I am having an issue inserting unicode into an Oracle schema, I think the database is an Oracle 11g instance but am not certain at this point. I'm using python 2.6.1 on OS X 10.6.8 (this is the system verison of python) and am using the cx-Oracle driver module version 5.1 downloaded from sourceforge.net, built and installed to a virtualenv 1.6.1 instance with site packages visible. My script is as follows
import cx_Oracle
connection = cx_Oracle.connect(
"<name>/<password>@<host>/<service-name>"
)
cursor = connection.cursor()
result = cursor.execute(u"create table UNICODE_TEST (id NUMBER(6), text NCLOB not NULL)")
raw_text = open("test.txt",'r').read()
if isinstance(raw_text,str):
raw_text = raw_text.decode("utf_8")
statement = u"insert into UNICODE_TEST (id, text) values (1,'%s')" % raw_text
result = cursor.execute(statement)
I create a connection, create the cursor, execute a statment to create a test table with an id and text field of types NUMBER and NCLOB. I open a file containing what I know to be text encoded in UTF-8, decode the string to unicode. Create an insert statment in a unicode string and execute that statement, and the result is this error.
Traceback (most recent call last):
File "unicode-test.py", line 19, in <module>
result = cursor.execute(statement)
UnicodeEncodeError: 'ascii' codec can't encode character u'\u2122' in position 170: ordinal not in range(128)
Something is trying to encode my statement as ASCII before inserting it into the Oracle schema. So I started hunting around looking to better understand how cx-Oracle handles unicode and found this in the HISTORY.txt of the cx-Oracle source I downloaded from sourceforge.net
Changes from 5.0.4 to 5.1
1) Remove support for UNICODE mode and permit Unicode to be passed through in everywhere a string may be passed in. This means that strings will be passed through to Oracle using the value of the NLS_LANG environment variable in Python 3.x as well. Doing this eliminated a bunch of problems that were discovered by using UNICODE mode and also removed an unnecessary restriction in Python 2.x that Unicode could not be used in connect strings or SQL statements, for example. ...

^^^^^^^^

PROBLEM TO SOLVE: Reproduce verbatim the portion of the forum post on inserting Unicode through cx_Oracle between "Something is trying" and "for example. ...", inclusive.

DATA EXTRACT:
^^^^^^^^

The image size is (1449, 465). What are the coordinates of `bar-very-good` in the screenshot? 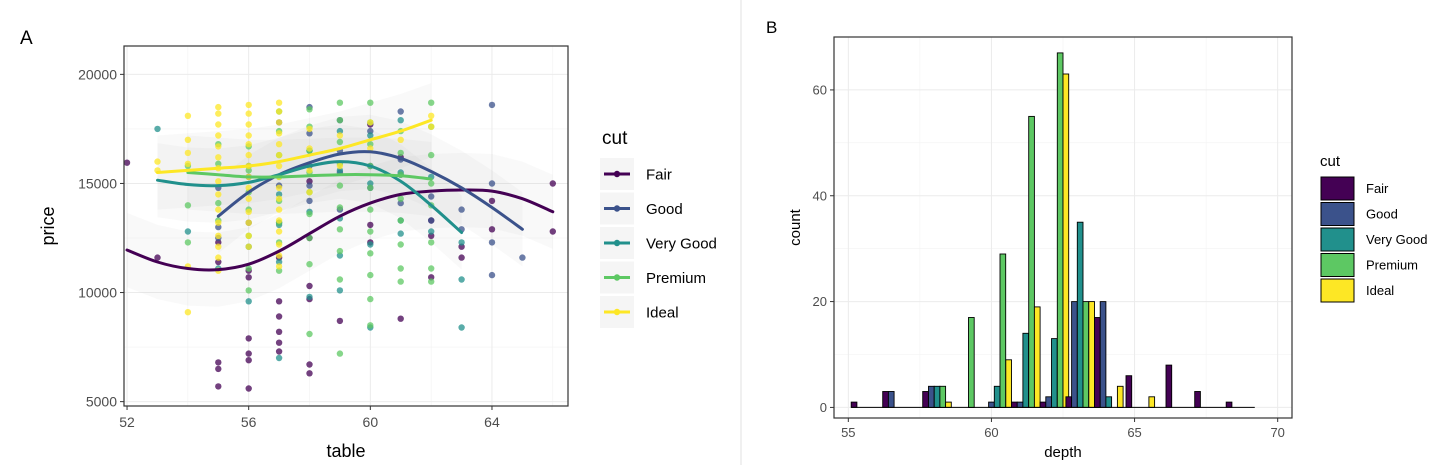 It's located at (937, 396).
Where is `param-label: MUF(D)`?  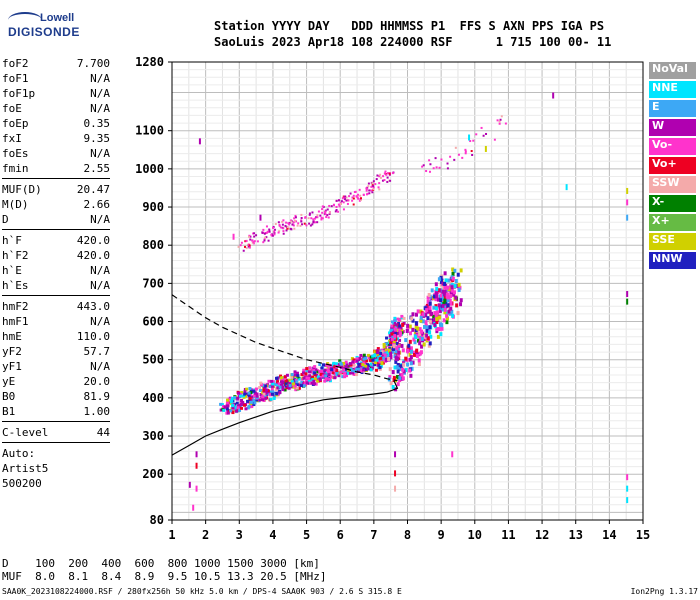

^^^^^^^^

FINISHED EXERCISE:
Something is trying to encode my statement as ASCII before inserting it into the Oracle schema. So I started hunting around looking to better understand how cx-Oracle handles unicode and found this in the HISTORY.txt of the cx-Oracle source I downloaded from sourceforge.net
Changes from 5.0.4 to 5.1
1) Remove support for UNICODE mode and permit Unicode to be passed through in everywhere a string may be passed in. This means that strings will be passed through to Oracle using the value of the NLS_LANG environment variable in Python 3.x as well. Doing this eliminated a bunch of problems that were discovered by using UNICODE mode and also removed an unnecessary restriction in Python 2.x that Unicode could not be used in connect strings or SQL statements, for example. ...